Simultaneously RIL disclosed that the due diligence by Saudi Aramco for the planned investment in RIL’s O2C business was on track and that both the parties were committed and actively engaged. At its annual general meeting last August, RIL chief Mukesh Ambani had disclosed that Aramco will pick up a 20 per cent stake in the O2C business for $15 billion.

As part of the deal, Aramco will supply 500,000 barrels per day (25 million tonnes a year) of crude on a long-term basis to RIL’s Jamnagar refinery complex.

In a recent report, Bernstein had said that it expects RIL to grow its petrochemical and refining business given the growth opportunities.
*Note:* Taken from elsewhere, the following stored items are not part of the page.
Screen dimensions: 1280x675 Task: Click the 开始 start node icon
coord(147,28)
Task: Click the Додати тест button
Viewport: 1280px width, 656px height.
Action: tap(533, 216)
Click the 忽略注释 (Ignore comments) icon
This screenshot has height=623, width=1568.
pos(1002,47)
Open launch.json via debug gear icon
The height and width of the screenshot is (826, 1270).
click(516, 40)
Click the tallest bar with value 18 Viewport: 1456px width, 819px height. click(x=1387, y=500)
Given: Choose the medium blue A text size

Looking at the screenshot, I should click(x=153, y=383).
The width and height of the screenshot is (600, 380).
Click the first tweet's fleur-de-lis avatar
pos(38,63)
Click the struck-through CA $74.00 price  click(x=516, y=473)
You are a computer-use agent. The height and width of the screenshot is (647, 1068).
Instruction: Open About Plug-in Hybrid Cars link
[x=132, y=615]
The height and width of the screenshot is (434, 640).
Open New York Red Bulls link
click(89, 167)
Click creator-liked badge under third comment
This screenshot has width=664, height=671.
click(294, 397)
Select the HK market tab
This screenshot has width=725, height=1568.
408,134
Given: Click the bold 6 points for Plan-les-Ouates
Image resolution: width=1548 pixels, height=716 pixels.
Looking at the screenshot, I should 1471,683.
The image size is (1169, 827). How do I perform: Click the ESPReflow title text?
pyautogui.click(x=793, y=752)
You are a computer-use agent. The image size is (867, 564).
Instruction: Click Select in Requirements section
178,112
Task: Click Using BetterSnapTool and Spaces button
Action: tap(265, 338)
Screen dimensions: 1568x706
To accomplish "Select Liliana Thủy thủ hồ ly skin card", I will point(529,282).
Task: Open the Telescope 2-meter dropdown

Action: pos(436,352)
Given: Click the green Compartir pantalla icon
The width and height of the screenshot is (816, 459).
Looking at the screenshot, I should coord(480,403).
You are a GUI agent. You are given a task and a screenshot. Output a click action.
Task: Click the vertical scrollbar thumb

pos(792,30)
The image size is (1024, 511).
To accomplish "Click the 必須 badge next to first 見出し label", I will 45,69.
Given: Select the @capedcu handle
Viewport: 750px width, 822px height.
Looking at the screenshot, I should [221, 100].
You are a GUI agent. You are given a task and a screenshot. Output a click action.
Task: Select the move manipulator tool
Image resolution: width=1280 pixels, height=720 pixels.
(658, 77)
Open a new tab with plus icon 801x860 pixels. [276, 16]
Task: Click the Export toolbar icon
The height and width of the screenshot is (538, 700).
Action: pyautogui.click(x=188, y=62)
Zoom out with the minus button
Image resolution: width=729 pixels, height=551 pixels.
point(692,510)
“While bears will argue that Reliance is stepping away from energy to digital, we see this deal as an opportunity to expand the downstream business in India with a solid partnership. For Aramco, the deal provides direct access to what is widely expected to be the fastest-growing refined oil product market over the next 20 years,” it said.

This comes as the organised retail business delivered yet another year of highest ever revenue and earnings before interest, taxes, depreciation and amortisation (EBITDA) for RIL despite a challenging environment.

Reliance Retail which operates 11,784 stores covering 28.7 million square feet saw footfalls at 64 crore which was a growth of 17 per cent over last year. The segment revenues for this business grew by 24.8 per cent to Rs 162,936 crore.